# TASK TO CARRY OUT
Print, word for word, the part of the classical music text between "Henry Purcell's Rondeau" and "in ashes ending!", inclusive.

# SUPPLIED TEXT
* * *
This is the dramatic opening of Strauss's tone poem, composed in 1896 and inspired by Friedrich Nietzsche's philosophical novel "Thus Spoke Zarathustra." It's familiarity today owes much to its use in Stanley Kubrick's film "2001: A Space Odyssey." The director initially used this and a number of other classical pieces, including Ligeti's "Lux Aeterna" and Johann Strauss's "Blue Danube Waltz" as inspirational placeholders until an original score was written. He came to like them so much, however, that he ditched the score, leaving its composer Alex North devastated.
6.
Britten - Young Persons Guide to the Orchestra Theme (Purcells Ro...
Henry Purcell's Rondeau is the second movement of a suite of ten written as incidental music for a revival of Aphra Behn's play "Abdelazer" in 1695. It is the best remembered part of the suite, both in its original form and in adaptations—composer Benjamin Britten used it in his "The Young Person's Guide to the Orchestra" (1946), it can be hard in the television series "The First Churchills" (1969) and "Pride and Prejudice" (2005) and was even used, in an arrangement by Andrew Lloyd Webber, as the election music for the British Conservative Party in the 1992 general election.
The "Dies Irae" is the third movement from Mozart's Requiem, K.626. A Requiem is a mass for the dead, sung at funerals. The Dies Irae is the most dramatic part of it, the latin words translating as:
Day of wrath and doom impending! David's word with Sibyl's blending, Heaven and earth in ashes ending!
Mozart matches these blood-curdling words with music of propulsive and unrelenting momentum.
8.
* * *
# INPUT DATA
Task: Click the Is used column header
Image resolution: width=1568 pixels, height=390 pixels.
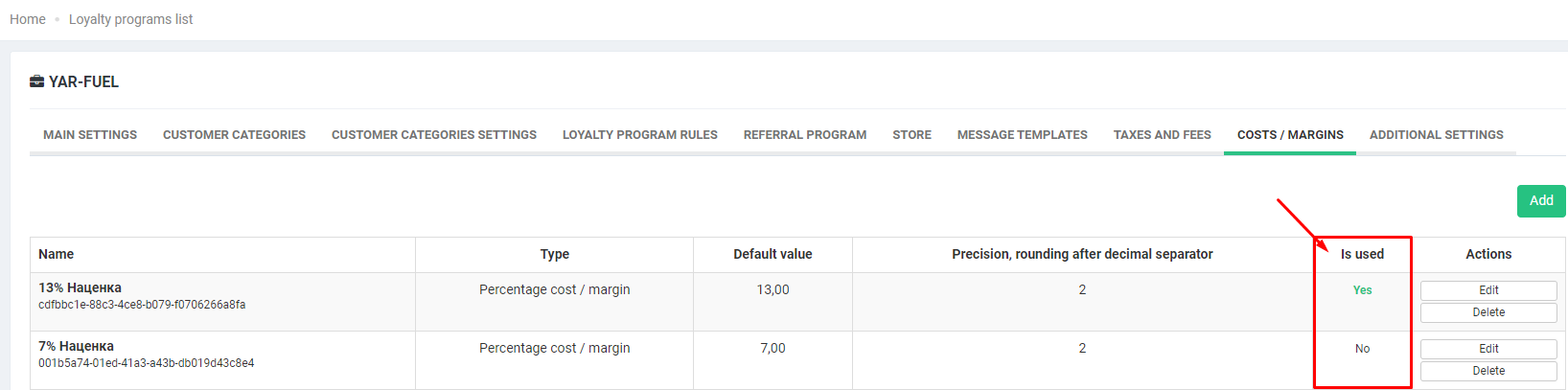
* * *
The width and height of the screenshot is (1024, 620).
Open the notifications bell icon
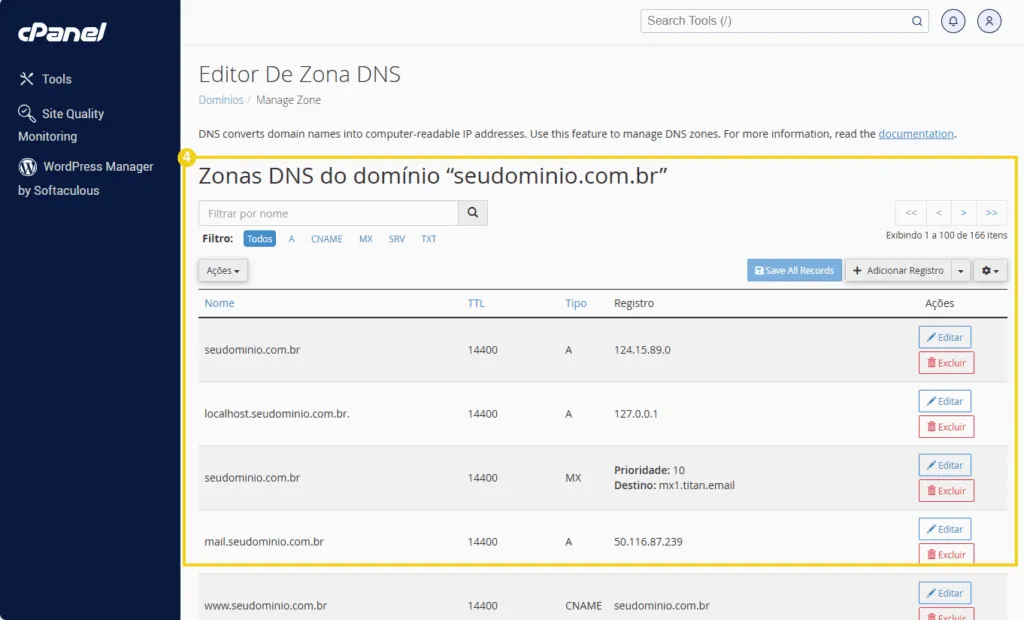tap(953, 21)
* * *
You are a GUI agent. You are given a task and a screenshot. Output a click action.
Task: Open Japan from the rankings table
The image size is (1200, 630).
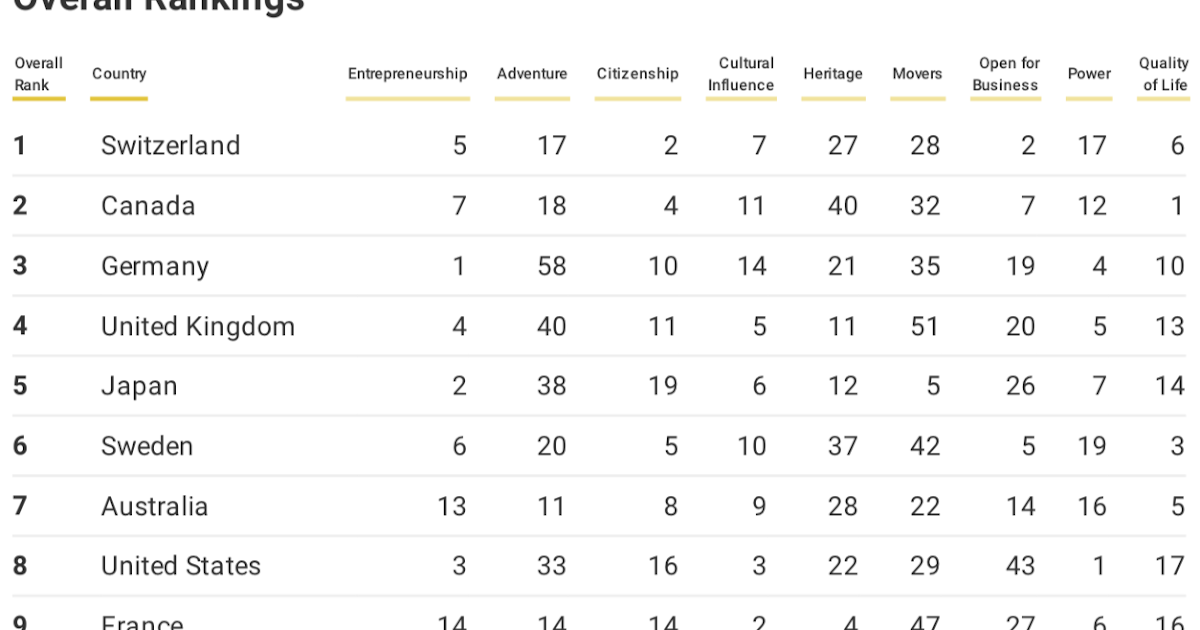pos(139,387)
* * *
# SOLUTION TO THIS EXERCISE
Henry Purcell's Rondeau is the second movement of a suite of ten written as incidental music for a revival of Aphra Behn's play "Abdelazer" in 1695. It is the best remembered part of the suite, both in its original form and in adaptations—composer Benjamin Britten used it in his "The Young Person's Guide to the Orchestra" (1946), it can be hard in the television series "The First Churchills" (1969) and "Pride and Prejudice" (2005) and was even used, in an arrangement by Andrew Lloyd Webber, as the election music for the British Conservative Party in the 1992 general election.
The "Dies Irae" is the third movement from Mozart's Requiem, K.626. A Requiem is a mass for the dead, sung at funerals. The Dies Irae is the most dramatic part of it, the latin words translating as:
Day of wrath and doom impending! David's word with Sibyl's blending, Heaven and earth in ashes ending!